Melinda Marchiano is an astounding young lady who made the conscious choice not to succumb to the LIES™ that bring so many down when faced with a devastating cancer diagnosis. At 13-years-old, this young survivor of Hodgkin lymphoma embarked on a journey that resulted in an award-winning book that caught the attention of another famous cancer survivor – Lance Armstrong. The story of her amazing resolve is nothing short of divine inspiration. We are grateful that she chose to share how she kept cancer’s LIES from limiting her during a time when no one would have blamed her for taking a major time out.

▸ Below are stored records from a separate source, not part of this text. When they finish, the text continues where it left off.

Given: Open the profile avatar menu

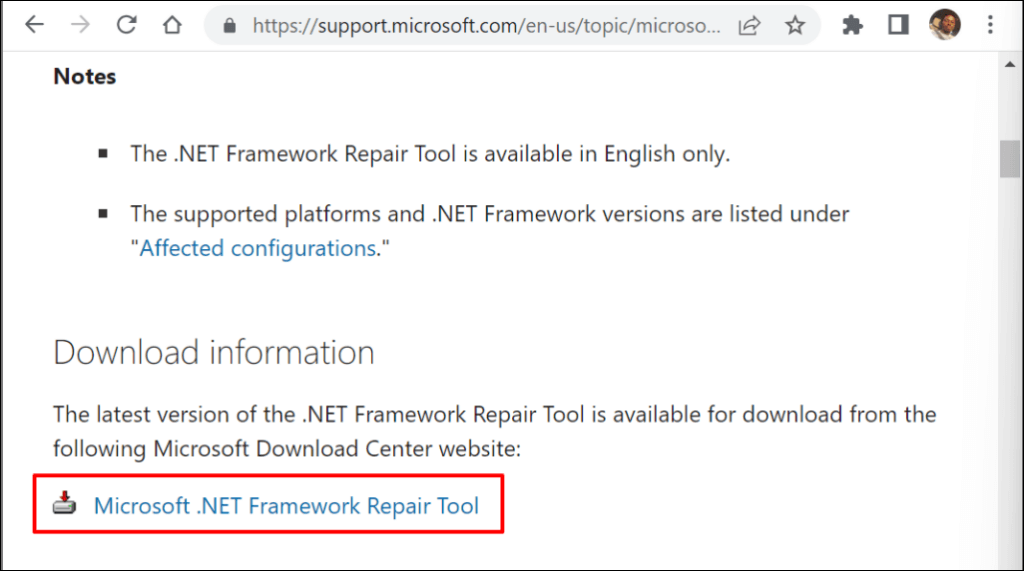Looking at the screenshot, I should click(944, 25).
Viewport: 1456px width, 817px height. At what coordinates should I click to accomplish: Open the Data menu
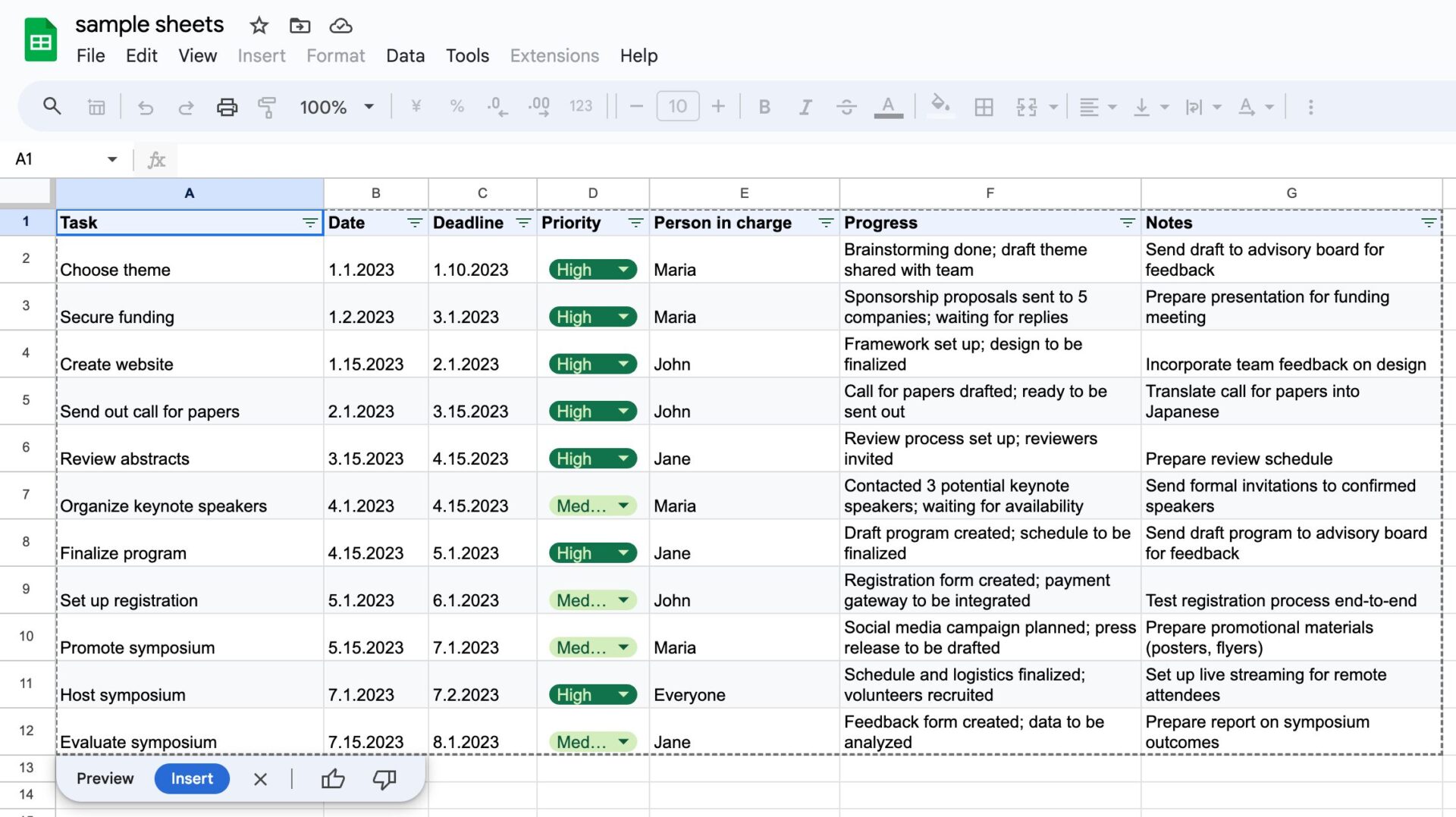pos(405,55)
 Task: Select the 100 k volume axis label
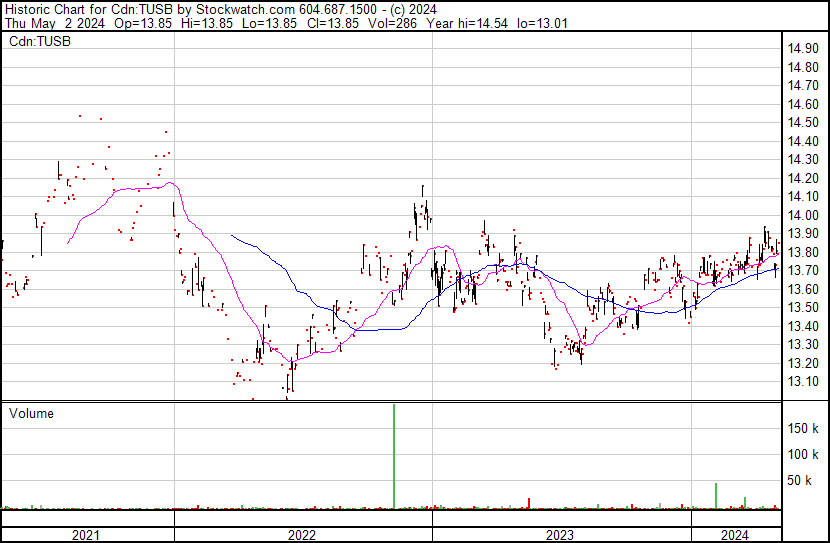(x=805, y=454)
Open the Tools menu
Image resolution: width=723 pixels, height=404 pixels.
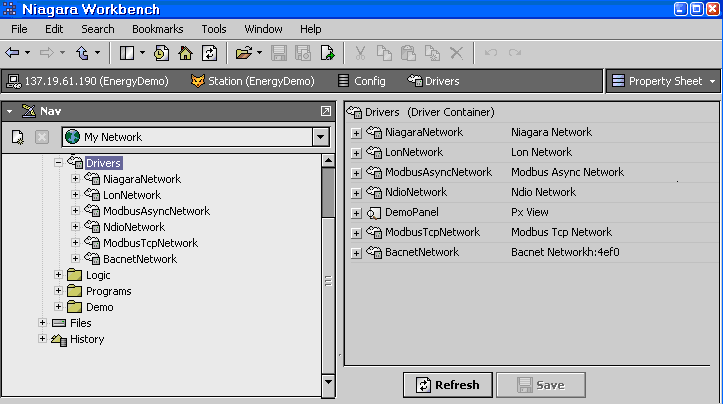click(x=213, y=29)
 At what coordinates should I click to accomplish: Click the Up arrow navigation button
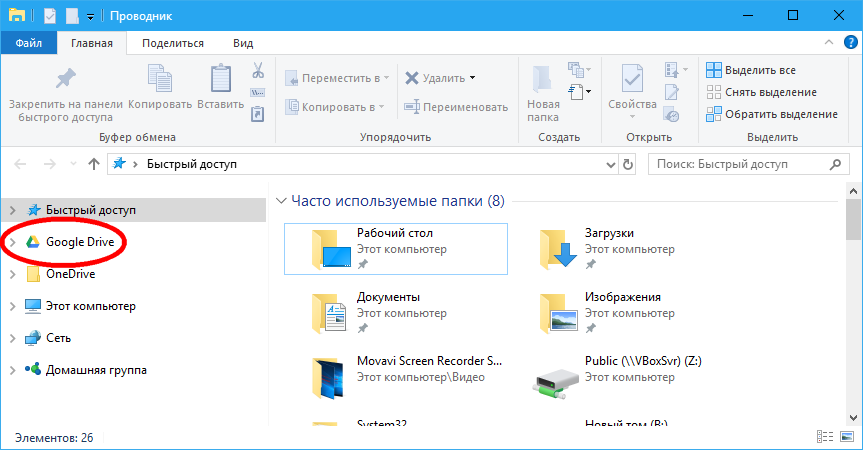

Every day, we encounter an overwhelming number of lies emitted from those around us and even ourselves. An innocent child, I used to allow these lies to tangle me in fear and doubt and inhibit me from doing things my heart urged me to do. It was not until I stared cancer in the face at age 13 that the concept of “going for it” in life became clear. After almost two years of constant self-combat, I was exhausted, yet spiritually renewed. There was not a moment to waste. I was given a second chance at life, and everything that stood in my way of living that life to the absolute fullest was of no significance. Cancer had violently attacked and engulfed my world as I stood helpless. Every moment had been about fighting…fighting….fighting. I could do nothing else. All of the lies that called to me lay hidden in the fog of cancer as I pushed to put one foot in front of the other day after day. When the beast was slain, and I at last began to recover from not only the cancer, but the treatments, a road of opportunity sprawled ahead of me. Suddenly, nothing held me back…nothing. The lies that I heard and told myself were blown down by the winds of passion erupting from my spirit. Cancer had held me back for so long…and to think that I was going to let silly untruths dominate my existence… UH-UH.
“Why are you always doing homework?” I heard yet again as I glanced up from a spiral notebook laden with scribbles.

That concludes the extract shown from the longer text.